In the records below, find the line with "Mediterranean Sea (240, 2153)" and the line with "Korea - Republic". Print both exactly, along with every line between them, and no other line.
Content starts
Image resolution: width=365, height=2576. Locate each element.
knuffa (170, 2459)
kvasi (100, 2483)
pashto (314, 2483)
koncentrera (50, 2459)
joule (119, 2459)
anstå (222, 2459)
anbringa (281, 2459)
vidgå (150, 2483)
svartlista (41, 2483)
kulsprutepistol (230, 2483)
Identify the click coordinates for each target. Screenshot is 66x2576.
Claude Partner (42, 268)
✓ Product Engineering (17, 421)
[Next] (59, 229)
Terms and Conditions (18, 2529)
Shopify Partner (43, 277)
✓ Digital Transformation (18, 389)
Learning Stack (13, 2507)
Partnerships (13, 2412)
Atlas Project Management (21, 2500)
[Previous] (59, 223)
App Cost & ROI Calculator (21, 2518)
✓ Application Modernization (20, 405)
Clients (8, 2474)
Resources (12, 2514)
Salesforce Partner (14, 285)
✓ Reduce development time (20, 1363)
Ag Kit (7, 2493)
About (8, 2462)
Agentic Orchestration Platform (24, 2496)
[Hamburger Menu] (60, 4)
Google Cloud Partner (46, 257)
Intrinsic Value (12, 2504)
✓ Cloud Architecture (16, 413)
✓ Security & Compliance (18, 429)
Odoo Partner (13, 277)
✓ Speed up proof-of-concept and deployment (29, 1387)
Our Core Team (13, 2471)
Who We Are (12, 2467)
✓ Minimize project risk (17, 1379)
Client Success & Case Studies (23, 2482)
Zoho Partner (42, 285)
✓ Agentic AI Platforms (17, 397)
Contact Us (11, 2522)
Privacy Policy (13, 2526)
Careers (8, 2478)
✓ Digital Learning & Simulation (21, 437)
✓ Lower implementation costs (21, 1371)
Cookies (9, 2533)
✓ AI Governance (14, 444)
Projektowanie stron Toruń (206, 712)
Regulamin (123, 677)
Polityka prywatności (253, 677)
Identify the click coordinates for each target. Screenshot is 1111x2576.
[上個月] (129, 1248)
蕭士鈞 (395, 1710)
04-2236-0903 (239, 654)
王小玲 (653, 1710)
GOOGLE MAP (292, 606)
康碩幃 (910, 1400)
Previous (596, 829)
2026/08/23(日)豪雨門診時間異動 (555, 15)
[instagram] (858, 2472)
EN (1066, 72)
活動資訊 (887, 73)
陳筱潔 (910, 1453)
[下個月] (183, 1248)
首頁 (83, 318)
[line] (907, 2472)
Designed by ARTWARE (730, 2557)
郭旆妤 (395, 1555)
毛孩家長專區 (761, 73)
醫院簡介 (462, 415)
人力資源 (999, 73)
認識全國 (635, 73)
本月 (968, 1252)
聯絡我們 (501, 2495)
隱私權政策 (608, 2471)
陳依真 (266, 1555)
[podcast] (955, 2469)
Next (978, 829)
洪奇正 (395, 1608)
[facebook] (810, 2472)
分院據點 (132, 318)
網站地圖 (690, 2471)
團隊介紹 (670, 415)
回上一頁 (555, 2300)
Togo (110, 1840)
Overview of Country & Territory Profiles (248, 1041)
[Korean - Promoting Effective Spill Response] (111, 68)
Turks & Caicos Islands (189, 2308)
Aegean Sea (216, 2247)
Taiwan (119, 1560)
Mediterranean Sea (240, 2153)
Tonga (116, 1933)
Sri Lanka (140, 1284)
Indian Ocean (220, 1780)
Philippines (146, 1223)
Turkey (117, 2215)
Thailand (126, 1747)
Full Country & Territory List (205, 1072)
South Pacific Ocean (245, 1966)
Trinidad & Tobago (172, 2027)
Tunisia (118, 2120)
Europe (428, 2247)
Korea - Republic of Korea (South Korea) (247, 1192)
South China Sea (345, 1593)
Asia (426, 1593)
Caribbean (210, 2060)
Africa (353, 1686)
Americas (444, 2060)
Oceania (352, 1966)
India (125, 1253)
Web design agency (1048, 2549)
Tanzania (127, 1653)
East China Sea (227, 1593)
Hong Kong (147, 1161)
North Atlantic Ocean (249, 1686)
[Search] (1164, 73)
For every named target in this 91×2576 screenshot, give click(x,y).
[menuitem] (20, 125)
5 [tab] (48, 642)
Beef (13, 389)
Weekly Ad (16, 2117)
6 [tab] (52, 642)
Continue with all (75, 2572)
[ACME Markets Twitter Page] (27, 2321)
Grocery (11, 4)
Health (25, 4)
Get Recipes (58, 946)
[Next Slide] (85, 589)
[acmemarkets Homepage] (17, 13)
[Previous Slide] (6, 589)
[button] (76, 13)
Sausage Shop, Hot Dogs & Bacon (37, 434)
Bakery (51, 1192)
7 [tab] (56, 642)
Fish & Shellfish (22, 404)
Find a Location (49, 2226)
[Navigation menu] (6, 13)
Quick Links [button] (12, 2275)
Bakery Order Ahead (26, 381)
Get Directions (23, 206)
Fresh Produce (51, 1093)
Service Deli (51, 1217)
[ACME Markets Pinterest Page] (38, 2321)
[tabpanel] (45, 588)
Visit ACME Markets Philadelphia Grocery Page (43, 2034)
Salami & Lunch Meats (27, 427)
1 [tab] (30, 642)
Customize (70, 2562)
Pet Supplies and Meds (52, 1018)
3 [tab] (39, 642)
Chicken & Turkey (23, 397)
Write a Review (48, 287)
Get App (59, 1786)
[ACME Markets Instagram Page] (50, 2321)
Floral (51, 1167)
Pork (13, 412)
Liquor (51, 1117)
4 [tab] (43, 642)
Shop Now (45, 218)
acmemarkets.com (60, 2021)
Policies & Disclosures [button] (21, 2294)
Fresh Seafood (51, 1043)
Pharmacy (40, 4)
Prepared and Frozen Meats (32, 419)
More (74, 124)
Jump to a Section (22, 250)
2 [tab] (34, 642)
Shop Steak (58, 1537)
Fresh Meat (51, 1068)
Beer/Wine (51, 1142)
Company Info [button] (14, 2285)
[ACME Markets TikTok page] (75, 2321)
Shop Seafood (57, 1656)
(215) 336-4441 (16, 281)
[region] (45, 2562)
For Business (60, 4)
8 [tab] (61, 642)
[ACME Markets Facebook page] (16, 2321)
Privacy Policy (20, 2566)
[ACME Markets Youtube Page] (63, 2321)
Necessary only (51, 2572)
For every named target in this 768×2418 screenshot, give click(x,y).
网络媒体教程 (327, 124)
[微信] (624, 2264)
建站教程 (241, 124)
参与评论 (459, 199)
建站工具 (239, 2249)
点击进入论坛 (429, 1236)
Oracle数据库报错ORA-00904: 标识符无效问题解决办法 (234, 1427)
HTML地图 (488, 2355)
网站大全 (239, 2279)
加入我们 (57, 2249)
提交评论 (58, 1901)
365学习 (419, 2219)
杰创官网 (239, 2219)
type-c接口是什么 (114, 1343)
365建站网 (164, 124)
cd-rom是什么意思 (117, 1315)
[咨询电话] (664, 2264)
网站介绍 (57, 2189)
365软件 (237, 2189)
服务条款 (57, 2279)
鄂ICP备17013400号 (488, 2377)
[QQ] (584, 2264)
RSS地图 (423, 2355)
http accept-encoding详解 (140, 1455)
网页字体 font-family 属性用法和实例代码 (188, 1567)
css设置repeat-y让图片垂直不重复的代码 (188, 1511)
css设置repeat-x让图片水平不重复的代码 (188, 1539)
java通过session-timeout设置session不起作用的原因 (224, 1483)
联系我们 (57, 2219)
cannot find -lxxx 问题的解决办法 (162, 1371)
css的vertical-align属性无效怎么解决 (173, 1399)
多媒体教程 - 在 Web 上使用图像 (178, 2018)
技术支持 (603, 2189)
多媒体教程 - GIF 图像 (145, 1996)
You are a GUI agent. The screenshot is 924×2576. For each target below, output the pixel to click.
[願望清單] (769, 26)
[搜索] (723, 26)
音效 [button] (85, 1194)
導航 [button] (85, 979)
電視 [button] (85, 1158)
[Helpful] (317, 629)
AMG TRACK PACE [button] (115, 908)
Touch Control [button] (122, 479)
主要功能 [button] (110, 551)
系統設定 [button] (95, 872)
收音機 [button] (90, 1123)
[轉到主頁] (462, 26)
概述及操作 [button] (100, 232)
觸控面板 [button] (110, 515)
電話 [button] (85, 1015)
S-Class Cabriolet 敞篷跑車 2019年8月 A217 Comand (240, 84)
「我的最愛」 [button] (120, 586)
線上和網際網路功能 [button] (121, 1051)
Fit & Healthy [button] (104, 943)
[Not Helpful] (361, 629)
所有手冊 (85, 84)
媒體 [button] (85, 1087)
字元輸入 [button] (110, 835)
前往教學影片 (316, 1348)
Content ends
» **TASK RESULT**
Mediterranean Sea (240, 2153)
Tonga (116, 1933)
Sri Lanka (140, 1284)
Indian Ocean (220, 1780)
Philippines (146, 1223)
Turkey (117, 2215)
Thailand (126, 1747)
Full Country & Territory List (205, 1072)
South Pacific Ocean (245, 1966)
Trinidad & Tobago (172, 2027)
Tunisia (118, 2120)
Europe (428, 2247)
Korea - Republic of Korea (South Korea) (247, 1192)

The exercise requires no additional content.